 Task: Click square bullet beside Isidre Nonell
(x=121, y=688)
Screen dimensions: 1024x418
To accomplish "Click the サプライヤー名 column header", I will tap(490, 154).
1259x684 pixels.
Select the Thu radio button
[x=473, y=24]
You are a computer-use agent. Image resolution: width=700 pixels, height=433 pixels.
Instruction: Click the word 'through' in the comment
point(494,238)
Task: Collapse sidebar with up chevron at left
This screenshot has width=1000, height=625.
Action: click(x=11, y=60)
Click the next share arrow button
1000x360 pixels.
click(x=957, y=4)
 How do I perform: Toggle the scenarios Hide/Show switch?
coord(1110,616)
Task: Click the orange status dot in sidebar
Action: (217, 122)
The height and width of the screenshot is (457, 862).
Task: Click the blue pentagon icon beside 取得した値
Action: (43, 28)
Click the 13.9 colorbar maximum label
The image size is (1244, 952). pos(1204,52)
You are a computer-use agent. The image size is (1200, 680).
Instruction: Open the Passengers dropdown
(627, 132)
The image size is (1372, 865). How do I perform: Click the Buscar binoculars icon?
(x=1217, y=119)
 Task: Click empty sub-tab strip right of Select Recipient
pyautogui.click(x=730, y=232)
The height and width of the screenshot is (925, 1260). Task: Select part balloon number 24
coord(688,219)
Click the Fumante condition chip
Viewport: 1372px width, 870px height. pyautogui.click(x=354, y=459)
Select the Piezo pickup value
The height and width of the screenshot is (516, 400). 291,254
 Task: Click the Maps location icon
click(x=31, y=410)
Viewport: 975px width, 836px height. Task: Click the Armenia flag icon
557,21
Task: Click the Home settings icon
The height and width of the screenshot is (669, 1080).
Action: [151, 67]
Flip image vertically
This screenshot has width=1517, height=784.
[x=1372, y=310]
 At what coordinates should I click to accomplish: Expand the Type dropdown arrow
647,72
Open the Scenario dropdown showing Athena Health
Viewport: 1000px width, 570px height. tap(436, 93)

━━━

# [Task to complete]
Update the material above by changing every "Instruction" to "Goal", keeping everything else the same.

# [Completed task]
 Task: Click square bullet beside Isidre Nonell
(x=121, y=688)
Screen dimensions: 1024x418
To accomplish "Click the サプライヤー名 column header", I will tap(490, 154).
1259x684 pixels.
Select the Thu radio button
[x=473, y=24]
You are a computer-use agent. Image resolution: width=700 pixels, height=433 pixels.
Goal: Click the word 'through' in the comment
point(494,238)
Task: Collapse sidebar with up chevron at left
This screenshot has width=1000, height=625.
Action: click(x=11, y=60)
Click the next share arrow button
1000x360 pixels.
click(x=957, y=4)
 How do I perform: Toggle the scenarios Hide/Show switch?
coord(1110,616)
Task: Click the orange status dot in sidebar
Action: (217, 122)
The height and width of the screenshot is (457, 862).
Task: Click the blue pentagon icon beside 取得した値
Action: (43, 28)
Click the 13.9 colorbar maximum label
The image size is (1244, 952). pos(1204,52)
You are a computer-use agent. The image size is (1200, 680).
Goal: Open the Passengers dropdown
(627, 132)
The image size is (1372, 865). How do I perform: Click the Buscar binoculars icon?
(x=1217, y=119)
 Task: Click empty sub-tab strip right of Select Recipient
pyautogui.click(x=730, y=232)
The height and width of the screenshot is (925, 1260). Task: Select part balloon number 24
coord(688,219)
Click the Fumante condition chip
Viewport: 1372px width, 870px height. pyautogui.click(x=354, y=459)
Select the Piezo pickup value
The height and width of the screenshot is (516, 400). 291,254
 Task: Click the Maps location icon
click(x=31, y=410)
Viewport: 975px width, 836px height. Task: Click the Armenia flag icon
557,21
Task: Click the Home settings icon
The height and width of the screenshot is (669, 1080).
Action: [151, 67]
Flip image vertically
This screenshot has width=1517, height=784.
[x=1372, y=310]
 At what coordinates should I click to accomplish: Expand the Type dropdown arrow
647,72
Open the Scenario dropdown showing Athena Health
Viewport: 1000px width, 570px height. tap(436, 93)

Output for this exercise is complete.